Chimerix Announces Exercise in Full of Option to Purchase Additional Shares of Common Stock


DURHAM, N.C., June 16, 2015 (GLOBE NEWSWIRE) -- Chimerix, Inc. (Nasdaq:CMRX), a biopharmaceutical company developing novel, oral antivirals in areas of high unmet medical need, today announced that the underwriters of its previously announced public offering have exercised in full their option to purchase an additional 566,250 shares of its common stock at the public offering price of $39.75 per share, less customary underwriting discounts and commissions. As a result, the total number of shares being sold in the offering is 4,341,250 shares. The closing of the sale of all the shares in the offering is expected to occur today. Chimerix anticipates using the net proceeds from the offering to fund its research and development efforts and for general corporate purposes, including working capital.

Morgan Stanley and J.P. Morgan Securities LLC are acting as joint book-running managers for the offering, and Cowen and Company, LLC, Barclays Capital Inc., Piper Jaffray & Co., Stifel, Nicolaus & Company, Incorporated and William Blair & Company, L.L.C. are acting as co-managers for the offering.

The securities described above are being offered by Chimerix pursuant to a shelf registration statement (including a prospectus) previously filed with the Securities and Exchange Commission (the "SEC") on June 9, 2015, which became effective by rule of the SEC. A final prospectus supplement and accompanying prospectus relating to the offering have been filed with the SEC and are available for free on the SEC's website at http://www.sec.gov, or alternatively from Morgan Stanley, Attn: Prospectus Department, 180 Varick Street, 2nd Floor, New York, NY 10014, or from J.P. Morgan Securities LLC, c/o Broadridge Financial Solutions, 1155 Long Island Avenue, Edgewood, NY 11717, or by telephone at 866-803-9204.
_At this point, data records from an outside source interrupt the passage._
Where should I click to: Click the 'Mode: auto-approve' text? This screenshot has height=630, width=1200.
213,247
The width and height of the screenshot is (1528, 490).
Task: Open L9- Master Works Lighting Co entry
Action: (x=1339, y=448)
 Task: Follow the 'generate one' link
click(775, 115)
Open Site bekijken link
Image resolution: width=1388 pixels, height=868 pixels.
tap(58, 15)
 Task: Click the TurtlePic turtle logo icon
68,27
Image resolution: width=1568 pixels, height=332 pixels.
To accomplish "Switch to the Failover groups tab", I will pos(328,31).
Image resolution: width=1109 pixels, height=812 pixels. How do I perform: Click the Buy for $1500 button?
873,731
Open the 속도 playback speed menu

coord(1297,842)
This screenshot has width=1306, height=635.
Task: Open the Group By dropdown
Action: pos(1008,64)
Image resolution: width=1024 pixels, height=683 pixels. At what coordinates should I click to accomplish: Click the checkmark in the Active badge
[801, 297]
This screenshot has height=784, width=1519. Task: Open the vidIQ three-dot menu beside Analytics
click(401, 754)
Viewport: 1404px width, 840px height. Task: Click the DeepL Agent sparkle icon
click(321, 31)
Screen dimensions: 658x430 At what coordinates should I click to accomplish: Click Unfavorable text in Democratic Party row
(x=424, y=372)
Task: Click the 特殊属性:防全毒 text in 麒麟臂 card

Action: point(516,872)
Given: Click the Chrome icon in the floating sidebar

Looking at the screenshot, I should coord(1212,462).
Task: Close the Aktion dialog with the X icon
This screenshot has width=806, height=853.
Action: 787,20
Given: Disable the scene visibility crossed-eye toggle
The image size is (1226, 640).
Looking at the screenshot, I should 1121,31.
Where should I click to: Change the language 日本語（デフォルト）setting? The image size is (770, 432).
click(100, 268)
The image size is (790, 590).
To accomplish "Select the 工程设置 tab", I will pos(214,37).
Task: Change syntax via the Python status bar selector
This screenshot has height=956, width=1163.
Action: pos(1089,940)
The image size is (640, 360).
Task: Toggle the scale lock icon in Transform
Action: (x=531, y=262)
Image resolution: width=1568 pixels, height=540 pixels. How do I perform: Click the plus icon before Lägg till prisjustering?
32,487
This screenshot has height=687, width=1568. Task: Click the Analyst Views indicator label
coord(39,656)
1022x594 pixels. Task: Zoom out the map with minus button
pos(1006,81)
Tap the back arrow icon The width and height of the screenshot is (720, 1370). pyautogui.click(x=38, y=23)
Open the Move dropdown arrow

This press release shall not constitute an offer to sell or a solicitation of an offer to buy these securities, nor shall there be any sale of these securities in any state or other jurisdiction in which such offer, solicitation or sale would be unlawful prior to the registration or qualification under the securities laws of any such state or other jurisdiction.

About Chimerix

Chimerix is committed to the discovery, development and commercialization of novel, oral antiviral therapeutics designed to transform patient care in areas of high unmet medical need. Chimerix was founded in 2000 based on the promise of its proprietary lipid technology to unlock the antiviral potential of some of the most broad-spectrum antivirals by enhancing their antiviral activity and safety profiles in convenient, orally administered dosing regimens. Chimerix's lead product candidate, brincidofovir (BCV or CMX001), is an oral nucleotide analog that has shown broad-spectrum antiviral activity against all five families of dsDNA viruses that affect humans, including cytomegalovirus (CMV), adenovirus (AdV), BK virus and herpes simplex viruses. In addition, Chimerix has an active discovery program leveraging its lipid technology and the Chimerix Chemical Library, both focusing on viral targets in areas of high unmet medical need.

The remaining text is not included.